+++ THE DATA +++

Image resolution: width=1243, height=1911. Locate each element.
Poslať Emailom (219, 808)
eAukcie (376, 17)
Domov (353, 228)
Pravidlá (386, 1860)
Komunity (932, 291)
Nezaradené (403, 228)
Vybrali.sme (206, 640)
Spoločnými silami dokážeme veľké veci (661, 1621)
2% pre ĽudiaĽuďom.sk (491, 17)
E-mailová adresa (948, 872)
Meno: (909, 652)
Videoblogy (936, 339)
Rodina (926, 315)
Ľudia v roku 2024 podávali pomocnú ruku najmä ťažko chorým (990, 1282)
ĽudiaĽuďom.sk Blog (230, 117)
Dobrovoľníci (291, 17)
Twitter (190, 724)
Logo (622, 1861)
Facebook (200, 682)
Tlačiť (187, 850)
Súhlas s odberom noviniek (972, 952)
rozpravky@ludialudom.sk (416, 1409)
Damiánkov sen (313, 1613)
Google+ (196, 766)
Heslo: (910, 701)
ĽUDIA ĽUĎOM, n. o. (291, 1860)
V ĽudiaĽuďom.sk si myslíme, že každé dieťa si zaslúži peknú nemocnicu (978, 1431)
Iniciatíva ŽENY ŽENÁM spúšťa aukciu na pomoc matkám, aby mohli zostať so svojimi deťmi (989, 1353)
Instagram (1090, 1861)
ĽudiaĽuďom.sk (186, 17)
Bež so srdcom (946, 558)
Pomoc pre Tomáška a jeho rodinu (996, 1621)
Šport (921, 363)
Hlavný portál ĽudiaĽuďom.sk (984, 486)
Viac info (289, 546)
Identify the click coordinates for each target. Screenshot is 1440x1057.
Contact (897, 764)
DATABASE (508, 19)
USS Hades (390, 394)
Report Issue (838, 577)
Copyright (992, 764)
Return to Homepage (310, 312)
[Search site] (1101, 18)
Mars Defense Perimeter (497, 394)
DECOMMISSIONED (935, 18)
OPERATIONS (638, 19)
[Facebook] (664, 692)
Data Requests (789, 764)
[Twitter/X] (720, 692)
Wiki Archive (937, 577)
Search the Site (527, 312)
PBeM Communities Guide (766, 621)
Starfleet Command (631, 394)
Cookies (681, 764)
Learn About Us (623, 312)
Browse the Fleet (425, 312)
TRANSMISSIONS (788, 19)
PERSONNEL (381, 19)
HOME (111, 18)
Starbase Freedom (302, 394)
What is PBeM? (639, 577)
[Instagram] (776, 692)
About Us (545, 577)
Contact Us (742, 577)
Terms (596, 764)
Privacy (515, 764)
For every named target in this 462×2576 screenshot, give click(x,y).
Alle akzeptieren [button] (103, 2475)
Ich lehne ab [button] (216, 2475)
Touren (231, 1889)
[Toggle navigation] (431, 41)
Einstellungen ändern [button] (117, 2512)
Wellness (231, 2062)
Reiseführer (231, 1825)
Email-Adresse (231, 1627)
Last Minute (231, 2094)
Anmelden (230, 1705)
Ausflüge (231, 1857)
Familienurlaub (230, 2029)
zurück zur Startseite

+++

Swap "Cookies" for "Cookie Settings" throughout the listing above and reproduce every line of it with nothing else changed.

Image resolution: width=1243, height=1911. Locate each element.
Poslať Emailom (219, 808)
eAukcie (376, 17)
Domov (353, 228)
Pravidlá (386, 1860)
Komunity (932, 291)
Nezaradené (403, 228)
Vybrali.sme (206, 640)
Spoločnými silami dokážeme veľké veci (661, 1621)
2% pre ĽudiaĽuďom.sk (491, 17)
E-mailová adresa (948, 872)
Meno: (909, 652)
Videoblogy (936, 339)
Rodina (926, 315)
Ľudia v roku 2024 podávali pomocnú ruku najmä ťažko chorým (990, 1282)
ĽudiaĽuďom.sk Blog (230, 117)
Dobrovoľníci (291, 17)
Twitter (190, 724)
Logo (622, 1861)
Facebook (200, 682)
Tlačiť (187, 850)
Súhlas s odberom noviniek (972, 952)
rozpravky@ludialudom.sk (416, 1409)
Damiánkov sen (313, 1613)
Google+ (196, 766)
Heslo: (910, 701)
ĽUDIA ĽUĎOM, n. o. (291, 1860)
V ĽudiaĽuďom.sk si myslíme, že každé dieťa si zaslúži peknú nemocnicu (978, 1431)
Iniciatíva ŽENY ŽENÁM spúšťa aukciu na pomoc matkám, aby mohli zostať so svojimi deťmi (989, 1353)
Instagram (1090, 1861)
ĽudiaĽuďom.sk (186, 17)
Bež so srdcom (946, 558)
Pomoc pre Tomáška a jeho rodinu (996, 1621)
Šport (921, 363)
Hlavný portál ĽudiaĽuďom.sk (984, 486)
Viac info (289, 546)
Identify the click coordinates for each target. Screenshot is 1440x1057.
Contact (897, 764)
DATABASE (508, 19)
USS Hades (390, 394)
Report Issue (838, 577)
Copyright (992, 764)
Return to Homepage (310, 312)
[Search site] (1101, 18)
Mars Defense Perimeter (497, 394)
DECOMMISSIONED (935, 18)
OPERATIONS (638, 19)
[Facebook] (664, 692)
Data Requests (789, 764)
[Twitter/X] (720, 692)
Wiki Archive (937, 577)
Search the Site (527, 312)
PBeM Communities Guide (766, 621)
Starfleet Command (631, 394)
Cookie Settings (681, 764)
Learn About Us (623, 312)
Browse the Fleet (425, 312)
TRANSMISSIONS (788, 19)
PERSONNEL (381, 19)
HOME (111, 18)
Starbase Freedom (302, 394)
What is PBeM? (639, 577)
[Instagram] (776, 692)
About Us (545, 577)
Contact Us (742, 577)
Terms (596, 764)
Privacy (515, 764)
For every named target in this 462×2576 screenshot, give click(x,y).
Alle akzeptieren [button] (103, 2475)
Ich lehne ab [button] (216, 2475)
Touren (231, 1889)
[Toggle navigation] (431, 41)
Einstellungen ändern [button] (117, 2512)
Wellness (231, 2062)
Reiseführer (231, 1825)
Email-Adresse (231, 1627)
Last Minute (231, 2094)
Anmelden (230, 1705)
Ausflüge (231, 1857)
Familienurlaub (230, 2029)
zurück zur Startseite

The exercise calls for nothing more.